Par auteur > Blomberg Olle

The Manifestation View: A Defence of Resultant Moral Luck
Olle Blomberg  1@  
1 : Göteborgs Universitet = University of Gothenburg

We blame a murderer who kills their victim more than the equally malicious person who fails to kill purely due to factors beyond their direct control. Should our blame be sensitive to results in this way? Peter Graham (2014), Andrew Khoury (2018) and Matthew Talbert (2019; 2024) have argued that since blame functions to respond to a wrongdoer's bad motive or intention (her bad “quality of will” [QoW]) that is manifest in her conduct, the degree to which we blame a wrongdoer should not be sensitive to results. Their theories are what David Shoemaker approvingly calls “Pure” QoW theories (2015: 7). In other words, they argue that we should reject so-called resultant moral luck. 

In my talk, I argue that these pure QoW theories are mistaken and that we should accept resultant moral luck. I argue for the Manifestation View: blame tracks manifestations of bad QoW (qua such manifestations) rather than manifested bad QoW. Hence, we should blame the murderer more than we blame the malicious person who fails to kill; the former's intention is more fully manifested (or realized) in the world (cf. Lang 2021). 

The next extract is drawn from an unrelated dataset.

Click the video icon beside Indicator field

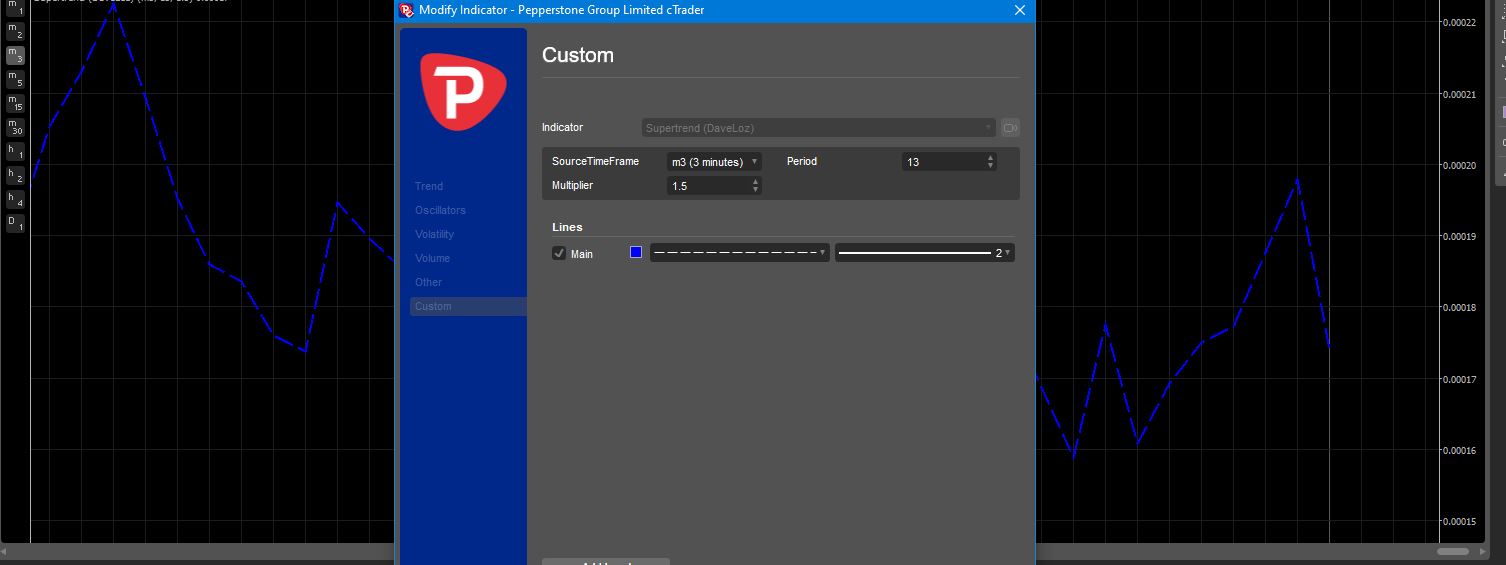tap(1010, 128)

Many assume that there is a tight connection between being responsible for X and being an appropriate target of moral emotions such as guilt or anger in light of X. It is also widely thought that guilt feelings function to motivate relationship repair and the making of amends (e.g. De Hooge 2019). My argument builds on the further idea that the degree of guilt tracks the moral priority of setting certain things right in light of the severity of some wrongdoings when compared to others. This further idea supports the Manifestation View: Relationships are primarily damaged by manifestations rather than by bad motives or outcomes alone. 

 

References

De Hooge, Ilona E. 2019. ‘Improving Our Understanding of Guilt by Focusing on Its (Inter)Personal Consequences'. In , edited by Bradford Cokelet and Corey J. Maley, 131–47. London: Rowman & Littlefield.

Graham, Peter A. 2014. ‘A Sketch of a Theory of Moral Blameworthiness'. Philosophy and Phenomenological Research88 (2): 388–409. https://doi.org/10.1111/j.1933-1592.2012.00608.x.

Khoury, Andrew C. 2018. ‘The Objects of Moral Responsibility'. Philosophical Studies 175 (6): 1357–81. https://doi.org/10.1007/s11098-017-0914-5.

Lang, Gerald. 2021. Strokes of Luck: A Study in Moral and Political Philosophy. Oxford: Oxford University Press.

Shoemaker, David. 2015. Responsibility from the Margins. Oxford: Oxford University Press.